Hal semacam itu bukan aku saja yang mengalami, tapi dia
pernah pula mengalami hal serupa: “
Disuatu ketika Nining memanggilku. Katanya dia ada perlu. Saat kutanya ada perlu
apa, dia bilang nanti akan diomongkan dikos-kosannya. Setelah aku kekosannya,
ternyata sama saja, gak ada hal penting yang disampaikan. Saat kutanyakan hal
itu, dia lebih banyak diam. Kalau sudah begitu, aku tak tega mengusik
keterdiamannya. Biasanya aku memilih mem-banyol untuk memecah kebekuan suasana.
Terkadang disebuah taman kampus, dalam keremangan sore, saat kami rame-rame
nongkrong dengan teman-teman. Ia menyempal sendirian menjauh dari tongkrongan.
Ku lihat ia menatapku dengan mesra. Saat kuhampiri ia begitu gugup, dan dia
menjadi terdiam. Kalau sudah begitu kami memilih berdiam dengan pikiran
masing-masing. Setelah lama berdiam diri, lalu kami berlalu pulang bersama
dengan suasan kebisuan.”
“Kami punya kekurangan dan kelebihan masing-masing. Dia
gadis cantik, cerdas, kaya, freedom, dan pengertian. Sedang aku hanyalah pemuda
miskin namun berotak aristokrat, lebih cerdas, lebih progresif, dan lebih
berwawasan luas dari nya.
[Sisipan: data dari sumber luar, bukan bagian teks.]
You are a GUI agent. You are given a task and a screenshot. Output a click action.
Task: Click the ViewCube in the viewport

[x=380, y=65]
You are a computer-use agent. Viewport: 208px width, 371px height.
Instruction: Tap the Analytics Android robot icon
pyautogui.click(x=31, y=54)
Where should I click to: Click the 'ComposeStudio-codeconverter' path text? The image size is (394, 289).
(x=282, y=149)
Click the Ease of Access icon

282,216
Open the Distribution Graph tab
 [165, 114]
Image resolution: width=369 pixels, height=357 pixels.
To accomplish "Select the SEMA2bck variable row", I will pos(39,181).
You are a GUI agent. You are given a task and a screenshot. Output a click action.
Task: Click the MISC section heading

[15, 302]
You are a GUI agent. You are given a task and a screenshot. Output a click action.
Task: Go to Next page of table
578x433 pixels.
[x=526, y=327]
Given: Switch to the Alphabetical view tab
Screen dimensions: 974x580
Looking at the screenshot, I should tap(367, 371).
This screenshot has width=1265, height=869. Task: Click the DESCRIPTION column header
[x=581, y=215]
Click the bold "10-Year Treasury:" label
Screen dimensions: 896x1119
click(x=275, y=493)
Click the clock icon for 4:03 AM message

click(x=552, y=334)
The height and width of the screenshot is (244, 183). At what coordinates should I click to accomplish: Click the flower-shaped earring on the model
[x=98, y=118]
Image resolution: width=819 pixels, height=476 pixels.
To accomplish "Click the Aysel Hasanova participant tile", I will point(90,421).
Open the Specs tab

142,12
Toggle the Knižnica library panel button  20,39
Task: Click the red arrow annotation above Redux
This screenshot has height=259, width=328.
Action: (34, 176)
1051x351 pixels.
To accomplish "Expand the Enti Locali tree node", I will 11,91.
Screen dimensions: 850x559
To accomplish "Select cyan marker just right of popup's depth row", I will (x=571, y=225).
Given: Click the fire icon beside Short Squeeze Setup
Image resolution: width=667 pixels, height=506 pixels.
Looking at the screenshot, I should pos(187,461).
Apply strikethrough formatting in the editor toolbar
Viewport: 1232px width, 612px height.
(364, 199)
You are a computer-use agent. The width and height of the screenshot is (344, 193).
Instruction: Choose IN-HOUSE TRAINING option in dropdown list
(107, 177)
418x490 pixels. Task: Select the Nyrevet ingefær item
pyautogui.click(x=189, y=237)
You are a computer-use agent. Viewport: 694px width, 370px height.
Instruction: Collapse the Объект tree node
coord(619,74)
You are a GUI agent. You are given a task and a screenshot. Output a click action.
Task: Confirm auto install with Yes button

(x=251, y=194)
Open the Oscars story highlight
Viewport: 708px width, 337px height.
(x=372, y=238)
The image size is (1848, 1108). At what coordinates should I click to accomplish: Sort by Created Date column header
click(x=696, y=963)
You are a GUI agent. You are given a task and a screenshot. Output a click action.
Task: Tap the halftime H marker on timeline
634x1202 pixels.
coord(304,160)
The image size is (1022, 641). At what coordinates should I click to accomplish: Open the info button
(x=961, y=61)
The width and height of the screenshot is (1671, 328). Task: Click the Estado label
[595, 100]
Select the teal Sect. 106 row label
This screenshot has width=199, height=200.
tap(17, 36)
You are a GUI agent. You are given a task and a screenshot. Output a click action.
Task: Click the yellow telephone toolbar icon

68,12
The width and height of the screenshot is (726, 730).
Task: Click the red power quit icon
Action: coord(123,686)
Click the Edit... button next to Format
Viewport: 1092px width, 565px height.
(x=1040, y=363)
Untuk ukuran pemuda umumnya, kelebihanku itu jarang
ada yang memiliki. Secara fisik, tampangku masih pantas bersanding dengan
Nining, terkecuali soal penampilan belelku. Ditilik dari ukuran penjajakan
hubungan, jangka waktu tiga tahun sudah cukup untuk saling mengenali dan
memahami kekurangan masing-masing”
Semua rentetan alur kesaksianku diatas, menghentakkanku
ke dasar jurang pertanyaan demi pertanyaan yang meraung-raung dalam sunyi sepi: “Kenapa kekuatan cintaku yang
sudah terpendam selama tiga tahun, bak magma membara, tak jua mampu mengungkap
diri dengan kata-kata? Aku rasakan , Nining juga mencintaiku, tapi kenapa aku
dan dia tetap bergeming untuk tidak mengungkapkan cinta dengan kata-kata?
Mungkinkah Cinta itu tak harus dimiliki dan terikat dalam bentuk
kongkrit? Tidak kah cinta terpendamku menjadi bersemi dan bertahan selama tiga
tahun, justru karena cintaku diam-diam ingin memilikinya? Tidakkah akan terasa
lebih indah jika cinta itu saling berbalas dengan kata-kata, saling bersentuhan
tubuh, dan saling tenggelam dalam ranjang asmara? Tidakkah cinta harus
dimiliki? Lalu apa sebenarnya yang menyebabkan semuatannya itu?”.